REQUIREMENT ->
Convert every line of the records below into a Markdown table with the columns Row and Record line. Number the rows in order and leave out blank lines.
## begin RECORDED DATA
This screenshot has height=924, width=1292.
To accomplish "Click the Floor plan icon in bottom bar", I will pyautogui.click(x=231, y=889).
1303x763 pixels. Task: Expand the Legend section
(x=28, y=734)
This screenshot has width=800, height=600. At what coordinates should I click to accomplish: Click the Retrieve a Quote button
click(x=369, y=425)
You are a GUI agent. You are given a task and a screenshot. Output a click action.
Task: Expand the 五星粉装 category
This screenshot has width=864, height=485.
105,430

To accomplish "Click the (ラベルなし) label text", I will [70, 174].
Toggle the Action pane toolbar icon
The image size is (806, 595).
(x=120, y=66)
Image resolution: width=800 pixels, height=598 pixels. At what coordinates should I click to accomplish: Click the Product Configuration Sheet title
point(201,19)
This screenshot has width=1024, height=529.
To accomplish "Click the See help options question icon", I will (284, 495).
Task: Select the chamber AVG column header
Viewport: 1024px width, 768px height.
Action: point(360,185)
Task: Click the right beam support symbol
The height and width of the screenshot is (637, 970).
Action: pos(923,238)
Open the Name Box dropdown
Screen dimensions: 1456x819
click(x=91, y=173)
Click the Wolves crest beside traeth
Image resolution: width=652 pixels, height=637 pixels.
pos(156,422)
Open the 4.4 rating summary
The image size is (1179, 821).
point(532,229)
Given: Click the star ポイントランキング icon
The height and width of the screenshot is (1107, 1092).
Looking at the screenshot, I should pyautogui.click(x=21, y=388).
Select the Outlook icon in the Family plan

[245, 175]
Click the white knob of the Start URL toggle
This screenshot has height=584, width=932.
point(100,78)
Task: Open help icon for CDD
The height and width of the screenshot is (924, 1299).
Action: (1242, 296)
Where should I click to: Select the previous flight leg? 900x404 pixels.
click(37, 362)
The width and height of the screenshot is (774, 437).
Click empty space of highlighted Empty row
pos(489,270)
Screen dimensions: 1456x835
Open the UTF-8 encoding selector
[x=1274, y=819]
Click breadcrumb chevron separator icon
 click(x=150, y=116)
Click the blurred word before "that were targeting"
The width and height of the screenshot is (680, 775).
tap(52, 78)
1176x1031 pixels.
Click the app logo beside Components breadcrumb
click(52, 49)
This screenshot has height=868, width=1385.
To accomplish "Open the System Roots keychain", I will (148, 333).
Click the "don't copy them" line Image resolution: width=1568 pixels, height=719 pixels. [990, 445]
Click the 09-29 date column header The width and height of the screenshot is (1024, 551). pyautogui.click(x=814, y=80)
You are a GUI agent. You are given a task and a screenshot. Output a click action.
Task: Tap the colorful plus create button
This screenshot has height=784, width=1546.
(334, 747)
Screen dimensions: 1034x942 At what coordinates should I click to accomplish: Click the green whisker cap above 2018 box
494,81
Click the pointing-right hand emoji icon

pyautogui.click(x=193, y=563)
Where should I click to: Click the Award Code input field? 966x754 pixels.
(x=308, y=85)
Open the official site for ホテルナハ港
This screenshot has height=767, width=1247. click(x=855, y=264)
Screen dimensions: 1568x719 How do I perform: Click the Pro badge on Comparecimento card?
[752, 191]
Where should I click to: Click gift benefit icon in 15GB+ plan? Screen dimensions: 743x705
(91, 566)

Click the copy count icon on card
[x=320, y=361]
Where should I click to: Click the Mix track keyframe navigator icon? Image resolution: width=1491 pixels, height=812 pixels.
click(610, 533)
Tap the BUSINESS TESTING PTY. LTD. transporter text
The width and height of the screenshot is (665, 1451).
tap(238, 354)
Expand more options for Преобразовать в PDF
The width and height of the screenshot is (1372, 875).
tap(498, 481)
## end RECORDED DATA
THE SOLUTION ->
| Row | Record line |
|---|---|
| 1 | This screenshot has height=924, width=1292. |
| 2 | To accomplish "Click the Floor plan icon in bottom bar", I will pyautogui.click(x=231, y=889). |
| 3 | 1303x763 pixels. Task: Expand the Legend section |
| 4 | (x=28, y=734) |
| 5 | This screenshot has width=800, height=600. At what coordinates should I click to accomplish: Click the Retrieve a Quote button |
| 6 | click(x=369, y=425) |
| 7 | You are a GUI agent. You are given a task and a screenshot. Output a click action. |
| 8 | Task: Expand the 五星粉装 category |
| 9 | This screenshot has width=864, height=485. |
| 10 | 105,430 |
| 11 | To accomplish "Click the (ラベルなし) label text", I will [70, 174]. |
| 12 | Toggle the Action pane toolbar icon |
| 13 | The image size is (806, 595). |
| 14 | (x=120, y=66) |
| 15 | Image resolution: width=800 pixels, height=598 pixels. At what coordinates should I click to accomplish: Click the Product Configuration Sheet title |
| 16 | point(201,19) |
| 17 | This screenshot has width=1024, height=529. |
| 18 | To accomplish "Click the See help options question icon", I will (284, 495). |
| 19 | Task: Select the chamber AVG column header |
| 20 | Viewport: 1024px width, 768px height. |
| 21 | Action: point(360,185) |
| 22 | Task: Click the right beam support symbol |
| 23 | The height and width of the screenshot is (637, 970). |
| 24 | Action: pos(923,238) |
| 25 | Open the Name Box dropdown |
| 26 | Screen dimensions: 1456x819 |
| 27 | click(x=91, y=173) |
| 28 | Click the Wolves crest beside traeth |
| 29 | Image resolution: width=652 pixels, height=637 pixels. |
| 30 | pos(156,422) |
| 31 | Open the 4.4 rating summary |
| 32 | The image size is (1179, 821). |
| 33 | point(532,229) |
| 34 | Given: Click the star ポイントランキング icon |
| 35 | The height and width of the screenshot is (1107, 1092). |
| 36 | Looking at the screenshot, I should pyautogui.click(x=21, y=388). |
| 37 | Select the Outlook icon in the Family plan |
| 38 | [245, 175] |
| 39 | Click the white knob of the Start URL toggle |
| 40 | This screenshot has height=584, width=932. |
| 41 | point(100,78) |
| 42 | Task: Open help icon for CDD |
| 43 | The height and width of the screenshot is (924, 1299). |
| 44 | Action: (1242, 296) |
| 45 | Where should I click to: Select the previous flight leg? 900x404 pixels. |
| 46 | click(37, 362) |
| 47 | The width and height of the screenshot is (774, 437). |
| 48 | Click empty space of highlighted Empty row |
| 49 | pos(489,270) |
| 50 | Screen dimensions: 1456x835 |
| 51 | Open the UTF-8 encoding selector |
| 52 | [x=1274, y=819] |
| 53 | Click breadcrumb chevron separator icon |
| 54 |  click(x=150, y=116) |
| 55 | Click the blurred word before "that were targeting" |
| 56 | The width and height of the screenshot is (680, 775). |
| 57 | tap(52, 78) |
| 58 | 1176x1031 pixels. |
| 59 | Click the app logo beside Components breadcrumb |
| 60 | click(52, 49) |
| 61 | This screenshot has height=868, width=1385. |
| 62 | To accomplish "Open the System Roots keychain", I will (148, 333). |
| 63 | Click the "don't copy them" line Image resolution: width=1568 pixels, height=719 pixels. [990, 445] |
| 64 | Click the 09-29 date column header The width and height of the screenshot is (1024, 551). pyautogui.click(x=814, y=80) |
| 65 | You are a GUI agent. You are given a task and a screenshot. Output a click action. |
| 66 | Task: Tap the colorful plus create button |
| 67 | This screenshot has height=784, width=1546. |
| 68 | (334, 747) |
| 69 | Screen dimensions: 1034x942 At what coordinates should I click to accomplish: Click the green whisker cap above 2018 box |
| 70 | 494,81 |
| 71 | Click the pointing-right hand emoji icon |
| 72 | pyautogui.click(x=193, y=563) |
| 73 | Where should I click to: Click the Award Code input field? 966x754 pixels. |
| 74 | (x=308, y=85) |
| 75 | Open the official site for ホテルナハ港 |
| 76 | This screenshot has height=767, width=1247. click(x=855, y=264) |
| 77 | Screen dimensions: 1568x719 How do I perform: Click the Pro badge on Comparecimento card? |
| 78 | [752, 191] |
| 79 | Where should I click to: Click gift benefit icon in 15GB+ plan? Screen dimensions: 743x705 |
| 80 | (91, 566) |
| 81 | Click the copy count icon on card |
| 82 | [x=320, y=361] |
| 83 | Where should I click to: Click the Mix track keyframe navigator icon? Image resolution: width=1491 pixels, height=812 pixels. |
| 84 | click(610, 533) |
| 85 | Tap the BUSINESS TESTING PTY. LTD. transporter text |
| 86 | The width and height of the screenshot is (665, 1451). |
| 87 | tap(238, 354) |
| 88 | Expand more options for Преобразовать в PDF |
| 89 | The width and height of the screenshot is (1372, 875). |
| 90 | tap(498, 481) |